— Start —

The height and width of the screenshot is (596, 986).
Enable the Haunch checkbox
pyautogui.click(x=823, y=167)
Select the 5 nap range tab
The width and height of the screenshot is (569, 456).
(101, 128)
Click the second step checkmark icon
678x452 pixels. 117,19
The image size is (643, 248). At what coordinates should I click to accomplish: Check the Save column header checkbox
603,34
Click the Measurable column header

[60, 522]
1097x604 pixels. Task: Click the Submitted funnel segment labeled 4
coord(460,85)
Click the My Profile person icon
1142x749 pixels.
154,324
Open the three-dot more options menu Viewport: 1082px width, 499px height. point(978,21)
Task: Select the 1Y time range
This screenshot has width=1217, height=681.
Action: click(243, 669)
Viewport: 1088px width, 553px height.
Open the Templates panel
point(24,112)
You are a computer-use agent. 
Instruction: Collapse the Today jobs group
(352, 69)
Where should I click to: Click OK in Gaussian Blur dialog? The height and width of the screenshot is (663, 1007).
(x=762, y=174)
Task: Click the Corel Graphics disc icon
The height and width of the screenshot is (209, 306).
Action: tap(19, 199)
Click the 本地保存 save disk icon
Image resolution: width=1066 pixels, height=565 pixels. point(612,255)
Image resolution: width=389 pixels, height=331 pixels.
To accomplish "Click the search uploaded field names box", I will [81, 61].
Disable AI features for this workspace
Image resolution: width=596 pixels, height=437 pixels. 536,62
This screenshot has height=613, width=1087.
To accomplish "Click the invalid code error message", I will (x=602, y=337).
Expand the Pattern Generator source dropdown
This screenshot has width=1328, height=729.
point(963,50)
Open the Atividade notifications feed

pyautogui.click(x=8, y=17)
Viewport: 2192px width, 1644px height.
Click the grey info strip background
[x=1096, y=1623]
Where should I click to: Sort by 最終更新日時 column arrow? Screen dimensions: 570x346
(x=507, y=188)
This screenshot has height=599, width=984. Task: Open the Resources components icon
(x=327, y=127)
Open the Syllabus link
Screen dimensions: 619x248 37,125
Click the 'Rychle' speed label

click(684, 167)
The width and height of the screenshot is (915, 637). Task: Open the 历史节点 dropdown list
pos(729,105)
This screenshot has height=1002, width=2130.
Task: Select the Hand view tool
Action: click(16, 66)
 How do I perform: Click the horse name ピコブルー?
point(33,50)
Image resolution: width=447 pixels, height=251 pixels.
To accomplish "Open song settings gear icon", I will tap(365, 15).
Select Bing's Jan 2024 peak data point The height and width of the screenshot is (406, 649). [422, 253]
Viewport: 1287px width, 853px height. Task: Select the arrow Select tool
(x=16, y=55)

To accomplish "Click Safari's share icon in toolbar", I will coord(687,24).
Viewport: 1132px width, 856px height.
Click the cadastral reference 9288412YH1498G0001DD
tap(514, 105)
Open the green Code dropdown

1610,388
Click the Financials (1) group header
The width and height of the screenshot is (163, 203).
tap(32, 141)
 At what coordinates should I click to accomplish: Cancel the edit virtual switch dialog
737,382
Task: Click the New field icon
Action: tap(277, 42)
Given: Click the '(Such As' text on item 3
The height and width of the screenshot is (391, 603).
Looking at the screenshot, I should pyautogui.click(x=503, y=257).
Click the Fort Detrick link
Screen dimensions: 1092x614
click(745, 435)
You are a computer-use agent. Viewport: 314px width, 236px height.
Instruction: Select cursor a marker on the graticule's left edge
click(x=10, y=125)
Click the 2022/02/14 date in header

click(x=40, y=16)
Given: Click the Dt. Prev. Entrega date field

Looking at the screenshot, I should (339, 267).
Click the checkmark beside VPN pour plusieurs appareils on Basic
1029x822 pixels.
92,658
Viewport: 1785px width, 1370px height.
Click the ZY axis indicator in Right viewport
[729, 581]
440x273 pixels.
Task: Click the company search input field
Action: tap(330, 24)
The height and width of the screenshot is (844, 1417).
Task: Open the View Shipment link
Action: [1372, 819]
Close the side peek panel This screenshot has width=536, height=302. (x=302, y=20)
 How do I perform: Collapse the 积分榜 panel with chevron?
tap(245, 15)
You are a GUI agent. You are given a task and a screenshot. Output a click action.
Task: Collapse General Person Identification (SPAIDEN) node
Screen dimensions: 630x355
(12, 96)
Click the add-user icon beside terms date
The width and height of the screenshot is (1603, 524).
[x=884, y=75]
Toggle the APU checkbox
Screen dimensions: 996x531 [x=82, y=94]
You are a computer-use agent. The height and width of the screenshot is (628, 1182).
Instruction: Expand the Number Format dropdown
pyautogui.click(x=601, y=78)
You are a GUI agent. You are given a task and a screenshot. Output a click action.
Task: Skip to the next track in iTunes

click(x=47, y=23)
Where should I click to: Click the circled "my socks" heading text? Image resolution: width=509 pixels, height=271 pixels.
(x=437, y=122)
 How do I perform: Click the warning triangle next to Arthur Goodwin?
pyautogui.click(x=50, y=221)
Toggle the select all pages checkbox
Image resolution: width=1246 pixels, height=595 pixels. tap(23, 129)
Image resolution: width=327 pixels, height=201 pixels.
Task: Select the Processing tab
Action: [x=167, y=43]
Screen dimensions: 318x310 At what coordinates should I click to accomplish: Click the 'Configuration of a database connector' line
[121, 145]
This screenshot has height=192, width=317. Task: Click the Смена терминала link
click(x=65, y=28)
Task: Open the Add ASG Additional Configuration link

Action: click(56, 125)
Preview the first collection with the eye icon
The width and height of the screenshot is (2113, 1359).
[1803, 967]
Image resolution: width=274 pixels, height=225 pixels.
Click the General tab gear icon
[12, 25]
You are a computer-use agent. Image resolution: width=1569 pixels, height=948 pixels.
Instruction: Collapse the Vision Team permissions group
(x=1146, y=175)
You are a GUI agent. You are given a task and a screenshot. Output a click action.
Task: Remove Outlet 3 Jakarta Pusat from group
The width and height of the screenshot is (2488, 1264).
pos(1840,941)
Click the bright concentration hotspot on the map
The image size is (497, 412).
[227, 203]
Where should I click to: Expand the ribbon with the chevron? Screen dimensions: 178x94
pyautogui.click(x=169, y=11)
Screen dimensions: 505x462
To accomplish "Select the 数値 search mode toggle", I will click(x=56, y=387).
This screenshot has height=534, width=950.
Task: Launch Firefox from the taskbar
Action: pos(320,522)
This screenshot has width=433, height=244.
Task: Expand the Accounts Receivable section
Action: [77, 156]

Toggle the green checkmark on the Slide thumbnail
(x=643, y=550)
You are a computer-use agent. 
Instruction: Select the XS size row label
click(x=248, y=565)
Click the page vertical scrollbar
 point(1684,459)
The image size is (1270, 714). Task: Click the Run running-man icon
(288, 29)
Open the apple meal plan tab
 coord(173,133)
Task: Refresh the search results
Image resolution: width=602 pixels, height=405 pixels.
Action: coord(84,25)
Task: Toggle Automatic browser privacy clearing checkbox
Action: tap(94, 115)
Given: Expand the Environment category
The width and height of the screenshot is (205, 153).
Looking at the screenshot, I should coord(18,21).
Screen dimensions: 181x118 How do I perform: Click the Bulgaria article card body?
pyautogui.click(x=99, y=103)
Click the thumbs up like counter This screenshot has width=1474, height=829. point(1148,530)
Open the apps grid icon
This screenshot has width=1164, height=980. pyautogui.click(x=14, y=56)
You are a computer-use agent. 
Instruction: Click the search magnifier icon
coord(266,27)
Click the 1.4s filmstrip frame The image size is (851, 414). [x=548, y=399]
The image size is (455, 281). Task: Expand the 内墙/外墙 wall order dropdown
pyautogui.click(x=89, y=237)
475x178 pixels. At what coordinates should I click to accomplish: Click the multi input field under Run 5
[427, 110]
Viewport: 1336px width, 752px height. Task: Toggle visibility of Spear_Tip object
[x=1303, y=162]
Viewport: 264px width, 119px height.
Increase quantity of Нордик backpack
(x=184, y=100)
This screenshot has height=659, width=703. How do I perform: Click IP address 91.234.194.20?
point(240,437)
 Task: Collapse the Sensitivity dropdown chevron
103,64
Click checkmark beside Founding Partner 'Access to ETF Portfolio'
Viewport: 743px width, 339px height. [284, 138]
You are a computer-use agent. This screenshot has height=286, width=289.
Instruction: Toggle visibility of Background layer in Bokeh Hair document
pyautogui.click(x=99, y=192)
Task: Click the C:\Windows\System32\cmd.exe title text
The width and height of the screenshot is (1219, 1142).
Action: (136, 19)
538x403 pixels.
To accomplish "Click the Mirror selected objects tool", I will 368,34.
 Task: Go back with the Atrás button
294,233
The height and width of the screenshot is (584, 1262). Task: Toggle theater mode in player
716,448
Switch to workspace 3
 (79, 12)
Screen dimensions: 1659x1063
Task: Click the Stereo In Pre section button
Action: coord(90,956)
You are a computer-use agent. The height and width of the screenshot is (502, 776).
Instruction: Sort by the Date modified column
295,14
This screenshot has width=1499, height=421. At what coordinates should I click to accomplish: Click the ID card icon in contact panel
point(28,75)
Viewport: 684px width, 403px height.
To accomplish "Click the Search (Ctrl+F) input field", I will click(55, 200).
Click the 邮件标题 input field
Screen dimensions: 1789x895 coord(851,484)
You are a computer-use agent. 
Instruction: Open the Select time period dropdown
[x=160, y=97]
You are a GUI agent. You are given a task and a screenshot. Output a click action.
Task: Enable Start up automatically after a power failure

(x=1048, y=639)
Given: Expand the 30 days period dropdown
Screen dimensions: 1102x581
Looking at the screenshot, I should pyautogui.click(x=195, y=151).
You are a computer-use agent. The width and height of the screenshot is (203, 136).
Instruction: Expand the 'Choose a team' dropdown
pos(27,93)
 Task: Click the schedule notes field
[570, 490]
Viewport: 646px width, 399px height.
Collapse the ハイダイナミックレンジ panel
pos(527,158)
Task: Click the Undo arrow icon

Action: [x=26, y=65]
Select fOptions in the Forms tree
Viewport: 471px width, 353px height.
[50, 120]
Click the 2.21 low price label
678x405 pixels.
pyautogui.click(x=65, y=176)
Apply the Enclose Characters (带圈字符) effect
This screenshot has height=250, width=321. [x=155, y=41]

— End —

§ **Exercise prompt**: Print the lines exactly as they appear, from the line containing "Task: Open the Add" through the line containing "pyautogui.click(x=169, y=11)".

§ **Problem solution**:
Task: Open the Add ASG Additional Configuration link

Action: click(56, 125)
Preview the first collection with the eye icon
The width and height of the screenshot is (2113, 1359).
[1803, 967]
Image resolution: width=274 pixels, height=225 pixels.
Click the General tab gear icon
[12, 25]
You are a computer-use agent. Image resolution: width=1569 pixels, height=948 pixels.
Instruction: Collapse the Vision Team permissions group
(x=1146, y=175)
You are a GUI agent. You are given a task and a screenshot. Output a click action.
Task: Remove Outlet 3 Jakarta Pusat from group
The width and height of the screenshot is (2488, 1264).
pos(1840,941)
Click the bright concentration hotspot on the map
The image size is (497, 412).
[227, 203]
Where should I click to: Expand the ribbon with the chevron? Screen dimensions: 178x94
pyautogui.click(x=169, y=11)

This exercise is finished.